昨夜八皇子逼宫成功,在顾瑾璃的意料之内。
只是她没想到,顾念时那样正直忠诚,不为财权所惑的一个人,竟会真的投靠了八皇子。
她很想去宫里问一下顾念时,究竟是什么让他放弃了自己的原则,做出这等叛逆之事。
可是,她却不敢问。
八皇子既然能知道她的身份,那么保不准顾念时也从八皇子口中或者是其他途径得知了她不是“林笙”,而是顾瑾璃。
顾瑾璃害怕,顾念时参与宫变是为了自己。
如果真的是这样,那她心里会愧疚不安。
即便是当初接近顾念时的确就是想要利用他,但那时怎么说她都是失忆状态的,心里将顾念时当成了一个外人。
而现在,又怎还能做到无动于衷?
重重的吐出一口浊气,她将信撕碎,然后看了一眼外面的天色,对阿翘道:“现在就去告诉尹素婉,让她半盏茶时间后去明月湖等我。”
“是。”阿翘应了声,出了房间。
门关上后,顾瑾璃看着窗外,想着差不多中午的时候,亓灏就能到京城了,她摇了摇头,手指又落在了琴弦。
八皇子已经派人将城门严格把守了,战事一触即发。
依着莫离的意思,过会等亓灏和八皇子的人交战的时候,也让自己带着琴出面。
这两日,不管是阿翘还是爱月、荷香,都觉得她弹奏的曲子不堪入耳。
可是,她不可能告诉任何人,她私自将“摄魂咒”给改了调子,这才弹奏起来极为的不顺畅。
操纵了“摄魂咒”这么久,她比谁都了解“摄魂咒”的威力。
迷惑人心只是其次,最关键的是要是真的让她在交战时弹奏,那么亓灏刚从阎王殿里救回来的这些大军,又会死伤惨重。

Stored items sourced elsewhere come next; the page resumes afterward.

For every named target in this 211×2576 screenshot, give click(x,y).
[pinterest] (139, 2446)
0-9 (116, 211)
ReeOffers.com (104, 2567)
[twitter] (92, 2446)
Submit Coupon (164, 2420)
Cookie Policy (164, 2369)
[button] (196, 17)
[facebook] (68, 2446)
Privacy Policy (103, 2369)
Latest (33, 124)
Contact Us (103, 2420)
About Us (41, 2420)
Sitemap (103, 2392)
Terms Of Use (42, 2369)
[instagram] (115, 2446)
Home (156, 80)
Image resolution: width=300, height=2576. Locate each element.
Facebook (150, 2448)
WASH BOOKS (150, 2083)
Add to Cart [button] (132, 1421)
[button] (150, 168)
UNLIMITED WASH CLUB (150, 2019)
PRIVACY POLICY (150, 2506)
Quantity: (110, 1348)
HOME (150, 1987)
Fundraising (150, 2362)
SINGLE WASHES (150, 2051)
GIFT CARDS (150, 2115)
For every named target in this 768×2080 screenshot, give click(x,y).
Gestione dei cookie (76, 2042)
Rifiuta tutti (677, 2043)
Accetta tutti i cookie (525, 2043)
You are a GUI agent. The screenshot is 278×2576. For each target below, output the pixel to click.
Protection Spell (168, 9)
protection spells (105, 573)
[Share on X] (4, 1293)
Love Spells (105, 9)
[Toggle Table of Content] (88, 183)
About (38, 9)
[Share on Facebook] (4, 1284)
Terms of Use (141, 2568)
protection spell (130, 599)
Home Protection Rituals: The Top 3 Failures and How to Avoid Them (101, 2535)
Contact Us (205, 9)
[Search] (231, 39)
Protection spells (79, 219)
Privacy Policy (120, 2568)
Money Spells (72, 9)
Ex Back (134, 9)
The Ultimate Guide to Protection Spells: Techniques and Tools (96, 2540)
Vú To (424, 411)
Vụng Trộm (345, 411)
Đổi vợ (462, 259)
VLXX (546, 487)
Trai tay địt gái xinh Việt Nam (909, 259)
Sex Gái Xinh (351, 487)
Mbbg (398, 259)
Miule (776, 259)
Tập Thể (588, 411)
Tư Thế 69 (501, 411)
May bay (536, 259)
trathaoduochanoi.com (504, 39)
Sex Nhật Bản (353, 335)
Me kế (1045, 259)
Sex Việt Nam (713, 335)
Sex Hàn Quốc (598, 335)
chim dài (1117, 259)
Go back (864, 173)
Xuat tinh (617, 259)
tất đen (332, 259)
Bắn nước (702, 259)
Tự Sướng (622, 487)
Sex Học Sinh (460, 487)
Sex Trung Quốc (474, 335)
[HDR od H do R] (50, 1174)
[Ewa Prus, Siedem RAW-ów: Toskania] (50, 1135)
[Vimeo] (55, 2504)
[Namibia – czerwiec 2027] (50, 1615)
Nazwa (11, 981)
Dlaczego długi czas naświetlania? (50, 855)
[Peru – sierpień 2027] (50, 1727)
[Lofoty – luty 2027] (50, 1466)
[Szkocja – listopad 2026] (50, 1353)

所以,于心不忍,她只能在原有曲调的基础上,费尽心思的进行改动。
既要听上去跟原来的没有什么差别,还要注意不能伤了士兵们的性命,因此很是耗费心神。
抚弄了一会琴,听着调子自然和谐了许多,顾瑾璃这才换了男子的衣服出了王府。
尹素婉本就是顾瑾璃要报复的对象,那些被她用美色拉拢的大臣们,其实严格意义来说,只是些无关轻重的小喽啰,对她的复仇计划来说可有可无。
当初之所以让尹素婉去“收服”那些大臣,不过是想寻个法子来糟蹋她而已。
毕竟,她作恶多端,直接杀了她的话,未免太便宜她了。
而现在,顾瑾璃觉得尹素婉活得已经够久了。
因此,她打算在亓灏回来之前,先将尹素婉给彻底的解决了!
若是今日她随着八皇子一并败了,死前也不会留有什么遗憾。
八皇子正是因为猜测到顾瑾璃之前与尹素婉走的近,是为了报复她,故而也没对尹素婉如何,只当将这个人给忘记了。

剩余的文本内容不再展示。